In this study, supermarket refrigeration systems with CO2 as refrigerant are evaluated and compared to conventional systems with HFCs. The aim was to compare 6 systems based on field measurements and computer simulation models which have been developed in parallel to the testing. Three supermarkets using CO2 as refrigerant have been studied and out of those were two trans-critical systems and one was a cascade system with R404A in the high stage. The reference conventional systems can be considered best practice systems with advanced control and robust design.

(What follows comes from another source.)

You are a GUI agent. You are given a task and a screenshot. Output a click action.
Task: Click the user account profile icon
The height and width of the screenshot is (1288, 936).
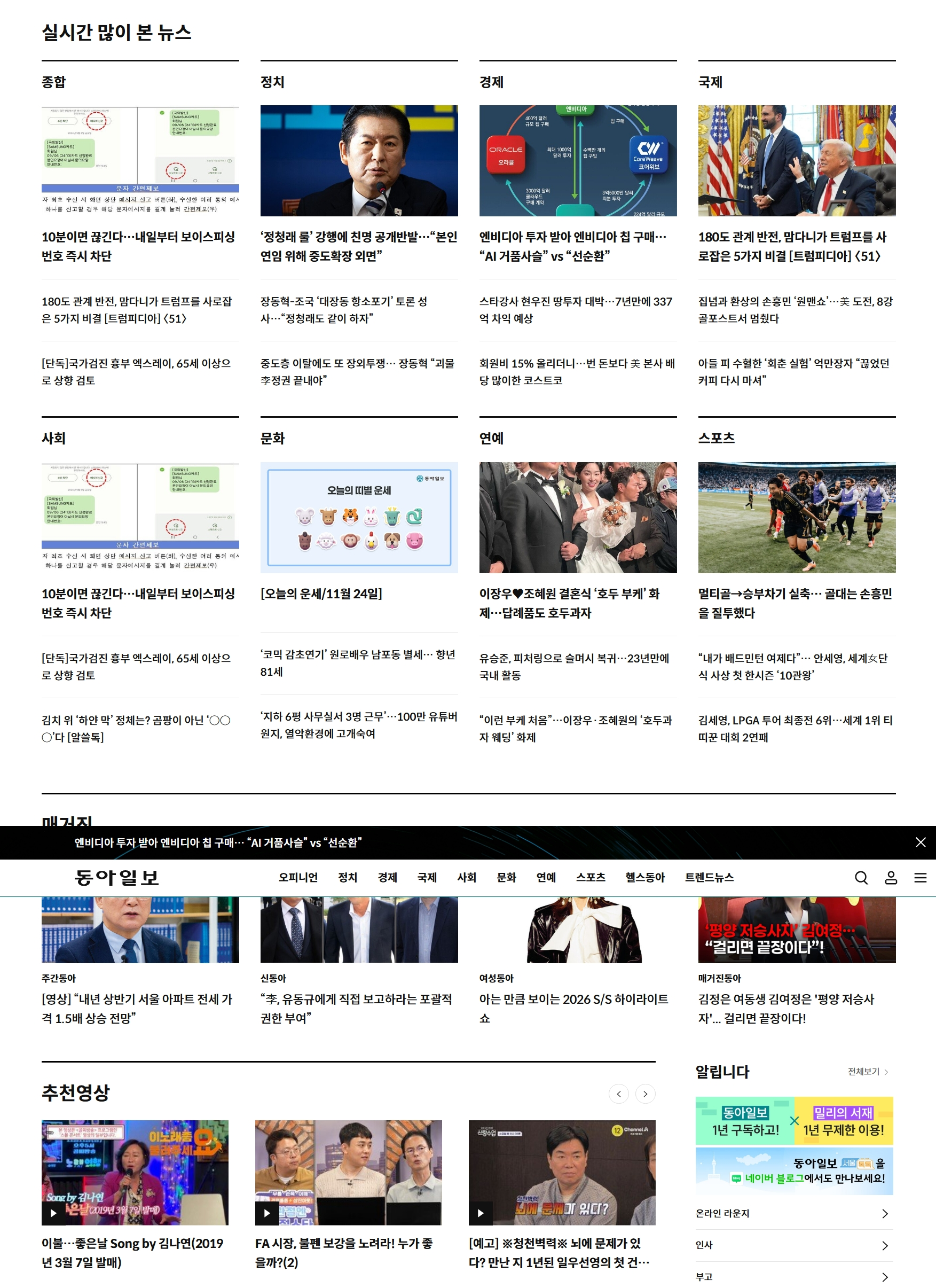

Carbon dioxide has many advantageous properties as a refrigerant; it is environmental friendly, easily accessible and cheap, it has good thermal properties and allows the piping to be reduced in size. The main challenge is that CO2 works with high pressures and has a low critical point of 31°C. If the CO2 operates at higher temperatures than 31°C it will be trans-critical, this is not as critical as it sounds but implies some challenges. The conventional systems are indirect on medium temperature and work with R404A and partly R407C as refrigerant. The secondary refrigerant is propylene glycol. In the low temperature applications solely R404A is used in direct expansion. All motors serving compressors, pumps and fans are frequency controlled. Further the systems have floating condensing and evaporating temperatures. The field measurements conclude that there is still improvement potential for the trans-critical CO2-systems. They require improvement to reach the most advanced "conventional" systems on the market. The conventional solutions showed 20-25% higher COP on a system basis. However, the required improvement for the CO2-systems is within close reach. With the aid of computer simulation modelling, it is shown that the CO2-systems should be able to reach or exceed the efficiency of the conventional systems if applying; internal subcooling (subcool freezer condensate), improved heat exchangers (lower temperature differences), improved controllability (more stable operation = lower temp difference). Further the inherent advantages of CO2 systems should be utilised such as direct use on cold and warm side; thus avoiding extra temperature differences.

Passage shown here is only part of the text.